With the following procedure:
  • If you are a good, fast qwerty typist now, you will double your speed, with less fatigue, in two months.

  • If you are a mediocre typist or worse, you will increase your speed several-fold (depending on how bad you are now) within one month.

  • Either way, you will enjoy typing more, and be able to think better while you type.

However, the following requires maturity.  Not everyone is willing to accept a few days of learning in exchange for subsequent years of ease.  For about the first hour, it will be tough.  After that, you will be very happy as your ability grows.


Instructions:

  1. Click here to print a diagram (shown in lower resolution below).  Another browser window will open when you click.  After printing, you will be instructed to close the other browser window to come back here.

  2. From your taskbar, select
    Start → Settings → Control Panel → Keyboard → Input Locales → Properties → United States-Dvorak,
    and click “Okay”.  Details may vary with your choice of operating system.

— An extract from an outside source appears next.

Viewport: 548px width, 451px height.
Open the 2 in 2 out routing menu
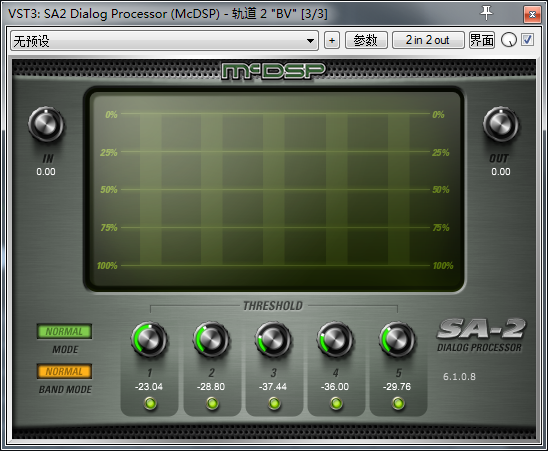pos(428,40)
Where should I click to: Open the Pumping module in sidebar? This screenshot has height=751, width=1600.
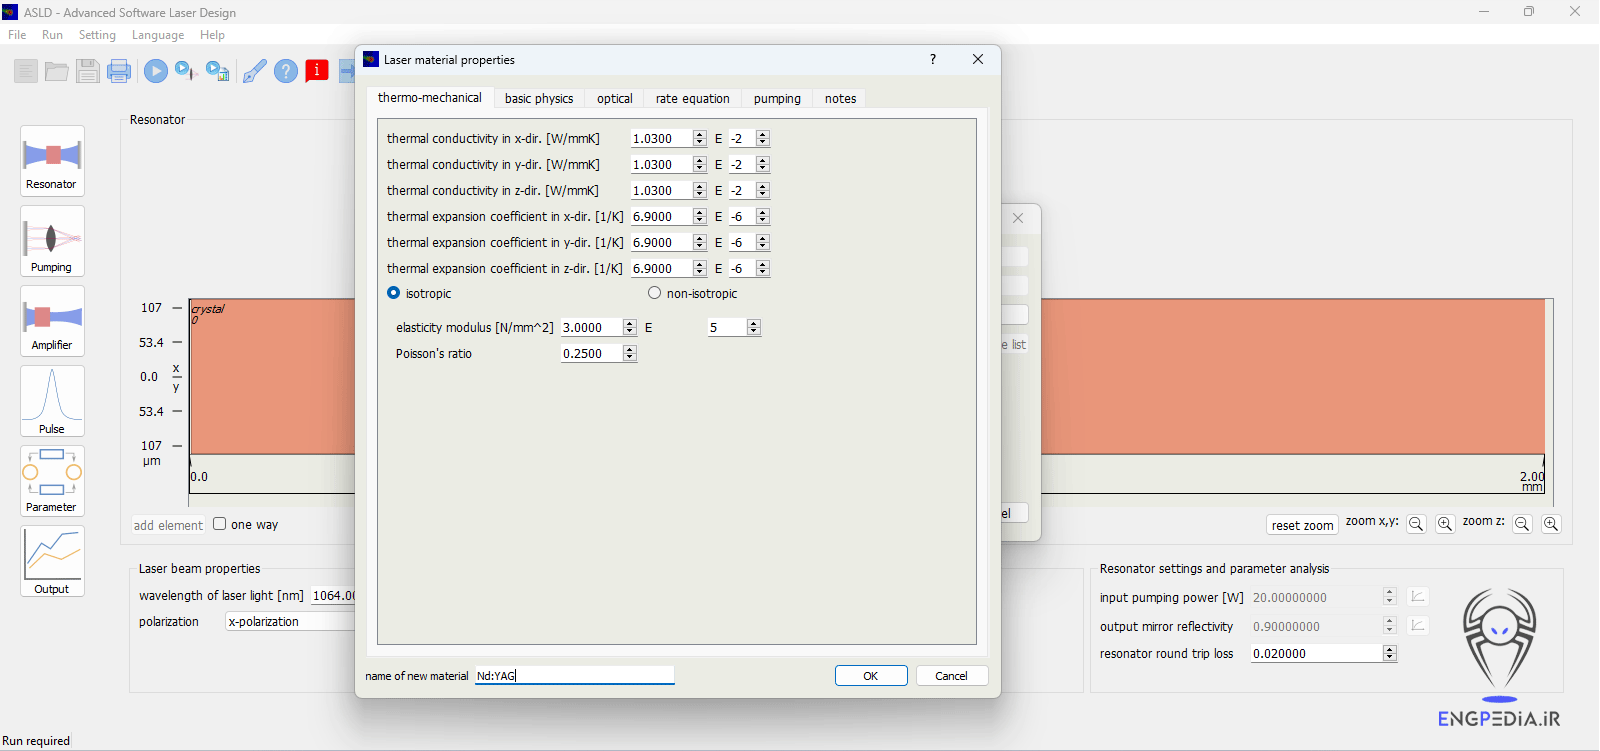[x=52, y=242]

    If you share the computer with someone who prefers not to try this, set up two input locales, one as above, and the other with your companion’s choice of keyboard layout.

  3. Position your keyboard so that you can’t see it.  If it is on a sliding tray below your desktop, push the tray in.  If you can’t conveniently hide the keyboard, concentrate on not looking at it.

  4. Put the diagram you printed in step 1 in clear view near the keyboard.  (You could even use it to hide the keyboard.)

  5. Put your fingers, other than thumbs, on the keys indicated by the colored circles.  Do it by feel, not by vision (especially since you are not to see the keyboard).  Your keyboard probably has little bumps on the “U” and “H” keys (but they’re marked “F” and “J”) to guide you.  Your thumbs go on the space bar.

  6. Proceed with your normal work.  Whenever you don’t know which key to strike, find it on the diagram, and then on the keyboard by feel.  Always use the finger indicated by the colored line for that key.

That’s all there is to it.  After that first hour of hard slogging, you’ll see that it really is as easy and rewarding as I say.

Other Information:

There are interesting stories behind the keyboard layout, and some interesting people have made them available to us.  I recommend these links to their information about the layout, and I think you will be interested in their thoughts on other subjects too.

Randy Cassingham
Sander Rubin
Marcus Brooks

The following links give approaches to the subject with which I disagree, but you are a different person than I am, so maybe you will prefer them:

A more structured approach.
Keyboard accessories for sale.

How It Works:

I don’t know all of the years of research that Dvorak put into this layout, but I notice the following features that seem to contribute to its effectiveness:

  1. The vowels are all given to the left hand, and it strikes only the least-used consonants.  Since, to a great extent, vowels and consonants tend to alternate, the two hands tend to alternate strokes, so that one hand can make a keystroke while the other hand is recovering from a keystroke.

  2. The most-used keys are on the home row.  The second most-used keys are on the row above it.  Only relatively rarely do the fingers need to go out of these two rows.

  3. Common two-letter combinations are particularly easy to type.  For example, “TH” and “SH” fit the familiar pattern of finger drumming.

Is the Dvorak Layout Really Better?

I have read a claim that the Dvorak layout makes little or no difference.  The only basis for this claim seems to be that, when anyone switches to the Dvorak layout, he/she practices to learn the new layout, and that that practice, rather than the different layout, makes the difference in speed and accuracy. 

The only real point that that argument makes is that a more complex observation is necessary than a simple improvement in speed.  For that, I can offer the anecdotal evidence of my own experience. 

I learned to touch-type on the Scholes/Qwerty layout by the above-described “Just-do-it.” method.  About ten years later, I learned to touch-type on the Dvorak layout by the same method.  Thus, I learned each layout with the same degree of assiduity, and with the same level of practice, consisting of many years of routine use, but no specific training or practice sessions.  On the Scholes/Qwerty layout, my typing speed asymptoted to about 25 words per minute.  On the Dvorak layout, my typing speed asymptoted to about 50 words per minute. 

Other than that, I think that the above explanation of “How It Works” shows a reduction in physical work per unit of output by about a factor of two.

Admittedly, these are rough numerical measures, and my own experience is only anecdotal evidence.  However, it is the best evidence of which I am aware of the relative merits of the two keyboard layouts.